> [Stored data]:
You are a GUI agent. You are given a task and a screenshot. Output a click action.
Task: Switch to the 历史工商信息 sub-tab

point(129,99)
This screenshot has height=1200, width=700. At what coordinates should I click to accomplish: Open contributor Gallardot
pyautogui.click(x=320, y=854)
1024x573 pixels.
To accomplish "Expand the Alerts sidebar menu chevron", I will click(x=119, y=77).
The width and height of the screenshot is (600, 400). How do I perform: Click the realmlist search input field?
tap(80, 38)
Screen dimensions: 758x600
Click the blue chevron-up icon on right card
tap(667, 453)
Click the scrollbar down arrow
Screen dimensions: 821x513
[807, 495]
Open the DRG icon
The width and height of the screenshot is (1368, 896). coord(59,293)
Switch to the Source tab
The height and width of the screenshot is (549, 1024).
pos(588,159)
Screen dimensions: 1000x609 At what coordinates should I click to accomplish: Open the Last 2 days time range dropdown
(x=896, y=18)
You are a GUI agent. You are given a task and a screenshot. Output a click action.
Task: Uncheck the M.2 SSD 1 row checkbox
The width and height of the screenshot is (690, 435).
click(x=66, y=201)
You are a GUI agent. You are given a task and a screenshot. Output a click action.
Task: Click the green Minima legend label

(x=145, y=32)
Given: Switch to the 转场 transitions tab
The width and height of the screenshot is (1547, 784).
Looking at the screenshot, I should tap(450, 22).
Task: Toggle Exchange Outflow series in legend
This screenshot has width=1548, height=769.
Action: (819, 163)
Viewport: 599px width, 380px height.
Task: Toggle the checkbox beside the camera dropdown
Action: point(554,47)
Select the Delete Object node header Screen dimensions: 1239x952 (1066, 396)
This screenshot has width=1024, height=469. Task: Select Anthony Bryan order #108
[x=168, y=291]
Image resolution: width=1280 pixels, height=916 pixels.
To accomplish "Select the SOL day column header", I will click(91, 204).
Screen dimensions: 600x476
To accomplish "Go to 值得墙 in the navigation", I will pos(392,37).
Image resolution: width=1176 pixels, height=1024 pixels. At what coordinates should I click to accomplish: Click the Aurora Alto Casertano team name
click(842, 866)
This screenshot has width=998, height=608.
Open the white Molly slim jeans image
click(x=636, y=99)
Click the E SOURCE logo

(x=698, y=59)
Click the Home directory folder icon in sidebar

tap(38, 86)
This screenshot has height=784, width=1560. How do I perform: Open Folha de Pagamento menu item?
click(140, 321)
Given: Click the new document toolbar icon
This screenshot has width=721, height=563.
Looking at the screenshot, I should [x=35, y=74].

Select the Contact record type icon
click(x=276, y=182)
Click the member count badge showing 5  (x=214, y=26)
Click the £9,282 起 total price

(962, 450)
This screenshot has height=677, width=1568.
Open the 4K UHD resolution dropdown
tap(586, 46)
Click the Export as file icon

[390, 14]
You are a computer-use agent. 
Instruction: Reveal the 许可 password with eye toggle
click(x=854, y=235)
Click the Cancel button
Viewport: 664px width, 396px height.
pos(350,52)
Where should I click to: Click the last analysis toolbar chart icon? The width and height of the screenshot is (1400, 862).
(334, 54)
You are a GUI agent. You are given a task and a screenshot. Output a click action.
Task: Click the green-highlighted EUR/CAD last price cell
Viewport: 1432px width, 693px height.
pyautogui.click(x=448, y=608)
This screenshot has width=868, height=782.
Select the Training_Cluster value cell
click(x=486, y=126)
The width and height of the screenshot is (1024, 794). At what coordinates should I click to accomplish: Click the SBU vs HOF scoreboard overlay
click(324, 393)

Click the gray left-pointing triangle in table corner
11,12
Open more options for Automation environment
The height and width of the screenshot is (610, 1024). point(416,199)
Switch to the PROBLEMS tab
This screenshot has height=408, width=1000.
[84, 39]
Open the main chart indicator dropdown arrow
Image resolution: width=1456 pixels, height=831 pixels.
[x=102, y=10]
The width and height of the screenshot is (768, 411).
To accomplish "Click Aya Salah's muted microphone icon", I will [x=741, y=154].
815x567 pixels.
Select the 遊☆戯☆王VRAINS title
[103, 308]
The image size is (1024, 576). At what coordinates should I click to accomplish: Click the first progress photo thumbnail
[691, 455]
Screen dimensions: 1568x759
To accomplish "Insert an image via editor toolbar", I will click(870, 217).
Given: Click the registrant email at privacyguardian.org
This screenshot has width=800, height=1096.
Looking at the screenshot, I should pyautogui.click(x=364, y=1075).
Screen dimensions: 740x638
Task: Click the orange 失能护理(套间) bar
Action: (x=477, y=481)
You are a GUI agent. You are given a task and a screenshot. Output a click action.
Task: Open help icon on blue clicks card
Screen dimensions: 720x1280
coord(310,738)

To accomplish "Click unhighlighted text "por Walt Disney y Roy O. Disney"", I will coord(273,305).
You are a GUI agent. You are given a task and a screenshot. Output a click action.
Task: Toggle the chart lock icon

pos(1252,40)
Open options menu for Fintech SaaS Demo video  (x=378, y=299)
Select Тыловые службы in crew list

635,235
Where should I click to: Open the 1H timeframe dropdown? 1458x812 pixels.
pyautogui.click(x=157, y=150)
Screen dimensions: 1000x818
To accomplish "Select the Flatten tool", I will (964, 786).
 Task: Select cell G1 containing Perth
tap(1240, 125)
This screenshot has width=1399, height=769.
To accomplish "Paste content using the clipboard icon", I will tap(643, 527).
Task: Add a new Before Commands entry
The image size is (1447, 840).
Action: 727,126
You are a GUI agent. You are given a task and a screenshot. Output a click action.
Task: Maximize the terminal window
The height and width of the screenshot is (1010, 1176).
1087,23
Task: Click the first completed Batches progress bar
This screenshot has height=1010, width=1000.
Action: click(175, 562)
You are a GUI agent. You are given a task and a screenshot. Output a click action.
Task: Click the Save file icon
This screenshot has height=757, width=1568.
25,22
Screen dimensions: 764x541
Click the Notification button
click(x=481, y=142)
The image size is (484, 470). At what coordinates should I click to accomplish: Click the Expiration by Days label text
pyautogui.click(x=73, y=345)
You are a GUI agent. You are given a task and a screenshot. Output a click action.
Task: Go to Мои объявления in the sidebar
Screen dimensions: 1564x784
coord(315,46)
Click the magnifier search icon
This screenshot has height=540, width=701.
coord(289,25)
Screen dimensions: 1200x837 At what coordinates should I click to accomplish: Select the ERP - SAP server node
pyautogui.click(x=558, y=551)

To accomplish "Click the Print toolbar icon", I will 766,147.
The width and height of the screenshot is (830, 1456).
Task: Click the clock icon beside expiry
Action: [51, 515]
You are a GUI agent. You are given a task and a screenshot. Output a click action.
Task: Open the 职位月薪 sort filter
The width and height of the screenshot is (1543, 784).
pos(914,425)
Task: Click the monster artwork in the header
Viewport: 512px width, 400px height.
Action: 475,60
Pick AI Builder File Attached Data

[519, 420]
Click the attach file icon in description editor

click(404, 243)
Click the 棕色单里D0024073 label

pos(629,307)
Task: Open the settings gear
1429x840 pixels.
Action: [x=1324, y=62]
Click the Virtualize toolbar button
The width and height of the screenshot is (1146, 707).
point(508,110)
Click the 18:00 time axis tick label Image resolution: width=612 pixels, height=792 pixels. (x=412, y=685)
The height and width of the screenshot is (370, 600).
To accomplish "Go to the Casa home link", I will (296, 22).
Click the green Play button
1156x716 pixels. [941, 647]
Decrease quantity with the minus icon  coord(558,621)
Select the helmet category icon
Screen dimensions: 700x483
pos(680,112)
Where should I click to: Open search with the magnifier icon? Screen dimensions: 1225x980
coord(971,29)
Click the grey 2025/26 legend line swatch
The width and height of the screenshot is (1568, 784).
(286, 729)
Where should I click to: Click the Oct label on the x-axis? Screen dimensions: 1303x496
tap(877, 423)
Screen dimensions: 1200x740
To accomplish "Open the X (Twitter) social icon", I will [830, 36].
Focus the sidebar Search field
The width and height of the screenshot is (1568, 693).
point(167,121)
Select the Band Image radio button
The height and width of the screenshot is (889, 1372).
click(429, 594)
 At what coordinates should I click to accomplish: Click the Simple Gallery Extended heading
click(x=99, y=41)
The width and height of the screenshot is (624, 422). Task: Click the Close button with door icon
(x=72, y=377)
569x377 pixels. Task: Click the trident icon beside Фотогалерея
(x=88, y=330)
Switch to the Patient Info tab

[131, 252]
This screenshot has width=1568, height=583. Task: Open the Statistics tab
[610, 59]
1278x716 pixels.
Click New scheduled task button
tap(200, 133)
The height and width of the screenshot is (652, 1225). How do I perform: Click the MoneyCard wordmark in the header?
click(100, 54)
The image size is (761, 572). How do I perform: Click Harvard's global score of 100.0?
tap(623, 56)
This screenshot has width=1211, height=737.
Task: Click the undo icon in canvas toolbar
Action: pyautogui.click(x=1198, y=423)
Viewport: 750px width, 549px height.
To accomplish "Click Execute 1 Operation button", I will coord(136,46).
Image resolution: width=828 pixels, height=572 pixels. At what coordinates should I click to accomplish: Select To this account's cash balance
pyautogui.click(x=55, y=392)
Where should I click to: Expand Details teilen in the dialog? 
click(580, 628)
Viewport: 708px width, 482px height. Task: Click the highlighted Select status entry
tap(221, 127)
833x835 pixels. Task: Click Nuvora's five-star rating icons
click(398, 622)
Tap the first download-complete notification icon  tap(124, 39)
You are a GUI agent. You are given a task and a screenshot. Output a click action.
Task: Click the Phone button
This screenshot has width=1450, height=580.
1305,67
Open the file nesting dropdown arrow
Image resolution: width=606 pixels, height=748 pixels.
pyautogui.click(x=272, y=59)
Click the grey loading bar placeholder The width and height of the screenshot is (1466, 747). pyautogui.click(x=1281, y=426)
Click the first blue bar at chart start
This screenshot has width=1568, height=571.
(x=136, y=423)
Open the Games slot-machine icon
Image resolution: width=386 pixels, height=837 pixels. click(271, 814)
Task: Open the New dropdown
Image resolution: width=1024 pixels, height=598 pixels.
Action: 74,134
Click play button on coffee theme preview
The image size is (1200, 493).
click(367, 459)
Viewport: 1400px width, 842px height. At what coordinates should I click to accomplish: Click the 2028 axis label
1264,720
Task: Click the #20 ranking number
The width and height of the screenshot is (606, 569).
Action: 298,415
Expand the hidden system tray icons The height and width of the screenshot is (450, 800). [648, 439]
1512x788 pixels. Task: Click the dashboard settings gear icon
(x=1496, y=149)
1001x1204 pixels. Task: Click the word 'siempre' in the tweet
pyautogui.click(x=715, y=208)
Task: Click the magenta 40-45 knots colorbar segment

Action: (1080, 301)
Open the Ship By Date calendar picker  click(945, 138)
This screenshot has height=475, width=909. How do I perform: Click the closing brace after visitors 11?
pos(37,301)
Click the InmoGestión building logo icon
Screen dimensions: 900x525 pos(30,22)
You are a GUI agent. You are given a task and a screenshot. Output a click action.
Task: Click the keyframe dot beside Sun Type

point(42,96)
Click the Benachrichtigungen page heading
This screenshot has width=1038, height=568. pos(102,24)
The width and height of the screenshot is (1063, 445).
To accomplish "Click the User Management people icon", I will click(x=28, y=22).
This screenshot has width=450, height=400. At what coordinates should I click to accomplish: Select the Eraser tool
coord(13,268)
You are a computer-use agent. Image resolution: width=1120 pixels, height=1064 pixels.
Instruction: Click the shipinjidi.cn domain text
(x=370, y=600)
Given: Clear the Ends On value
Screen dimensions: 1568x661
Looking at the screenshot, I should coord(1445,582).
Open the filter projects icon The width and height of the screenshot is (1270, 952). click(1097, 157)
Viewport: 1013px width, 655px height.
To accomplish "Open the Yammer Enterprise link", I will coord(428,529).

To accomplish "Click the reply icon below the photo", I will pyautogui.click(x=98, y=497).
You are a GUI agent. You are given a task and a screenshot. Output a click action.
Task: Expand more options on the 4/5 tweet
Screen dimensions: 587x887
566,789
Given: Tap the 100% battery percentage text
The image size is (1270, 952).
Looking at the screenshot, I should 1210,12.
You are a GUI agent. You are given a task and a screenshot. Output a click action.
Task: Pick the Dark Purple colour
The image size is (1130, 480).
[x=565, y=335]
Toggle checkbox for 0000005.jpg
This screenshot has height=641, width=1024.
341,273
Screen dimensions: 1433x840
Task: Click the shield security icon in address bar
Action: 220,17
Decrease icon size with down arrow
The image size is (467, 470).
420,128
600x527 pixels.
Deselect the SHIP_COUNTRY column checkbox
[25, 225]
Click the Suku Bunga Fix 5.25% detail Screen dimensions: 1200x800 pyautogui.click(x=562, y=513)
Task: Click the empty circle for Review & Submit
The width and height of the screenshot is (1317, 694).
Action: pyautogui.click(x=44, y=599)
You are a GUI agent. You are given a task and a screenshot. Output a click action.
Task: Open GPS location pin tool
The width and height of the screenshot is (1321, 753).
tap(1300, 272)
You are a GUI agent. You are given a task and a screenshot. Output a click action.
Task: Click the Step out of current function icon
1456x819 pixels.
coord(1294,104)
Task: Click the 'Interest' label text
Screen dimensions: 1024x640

> [The problem]: Please show each line in the records above that contains "link".

> [Task response]:
To accomplish "Go to the Casa home link", I will (296, 22).
To accomplish "Open the Yammer Enterprise link", I will coord(428,529).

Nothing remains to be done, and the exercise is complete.